Genie slips in third quarter

Genie / Terex AWP has reported further falls in both revenues and profits for the third quarter, but remains on forecast with a more positive outlook.

Total revenues for the nine months are $1.599 billion, 11 percent down on the same period last year, while operating profits plummeted over 30 percent to $159.2 million, thanks to the lower revenues and restructuring costs.

Looking at the third quarter, revenues fell over 16 percent to $484.4 million, with operating profits dropping over 38 percent to $48.6 million. The backlog order book at the end of the quarter was 16 percent lower at $253 million.

The company is currently rationalising its operations reducing the number of production points and closing smaller facilities. The company anticipates ending the year 13 percent lower than in 2015, a slight improvement on its previous guidance.

The Terex group as a whole reported revenues for the nine months of $3.67 billion 10 percent down on this time last year. Pre-Tax profits fell over 77 percent to $38.3 million.

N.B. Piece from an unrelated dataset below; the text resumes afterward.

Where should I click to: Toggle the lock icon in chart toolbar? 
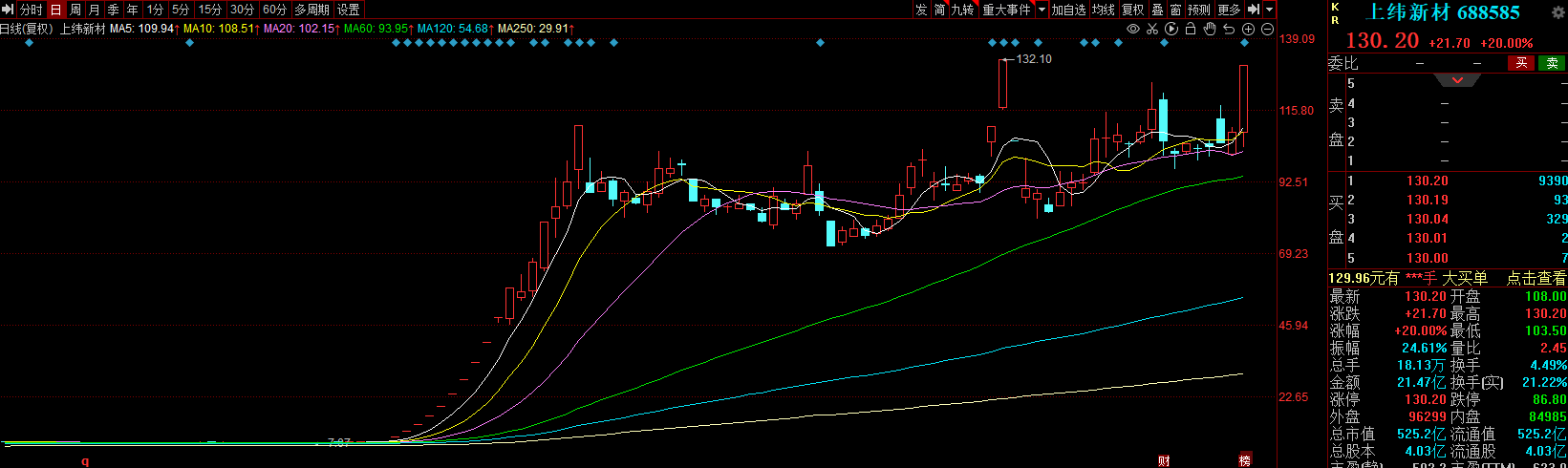[x=1191, y=29]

Terex chief executive John Garrison said: “Our Aerial Work Platforms and Materials Processing segments performed in line with expectations, while Cranes performance was negatively impacted by more challenging markets than we anticipated and operational factors. The global capital equipment market remains challenging. Aerial work platform equipment sales continued to soften globally, particularly in North America. The market for mobile cranes weakened further than planned in the third quarter, with the primary driver being the retrenchment in the oil and gas sector in North America and legislative changes to subsidies in the German wind energy industry. We are taking actions to improve the Cranes business including the recently announced leadership changes.”

“We are reviewing all aspects of our cost structure and have been taking actions throughout the entire company to reduce costs. These savings were critical to at least partially offsetting challenging conditions in our markets. We further tightened the focus of our portfolio with the sale of our German Compact Construction business, and are progressing toward the planned completion of the Material Handling and Port Services sale in early 2017. We are also moving forward with the evaluation and simplification of our manufacturing footprint. During 2016, we successfully moved our mobile crane production from Waverly, Iowa to Oklahoma City, Oklahoma. Our AWP segment is consolidating scissor manufacturing from three locations to two, and reducing its overall manufacturing footprint including its main campus in Redmond, Washington. It also closed its facility in Stockton, California, and recently announced plans to
close its Waco, Texas facility, consolidating into Oklahoma City.”

“Given the market dynamics and the challenges we are facing in our Cranes segment, we expect our full year earnings to be $0.70 to $0.80 per share, excluding the restructuring and other unusual items and to generate free cash flow of $150 to $200 million.”

Vertikal Comment

This was another tough quarter for Genie, largely due to the ongoing hesitancy of North American rental companies to maintain their usual pace of fleet renewals, in the face of uncertain markets and economic pressures. Not to mention the current political uncertainty.

On the positive side the company had a very successful new product launch and 50th anniversary celebration last month, and has shown that it has some excellent new products to launch over the next six months or so.

The ageing of the North American aerial lift fleet at a time when the end market is not at all bad will also finally break through into some decent replacement business, most likely during 2017. So all in all the future looks relatively bright for the company.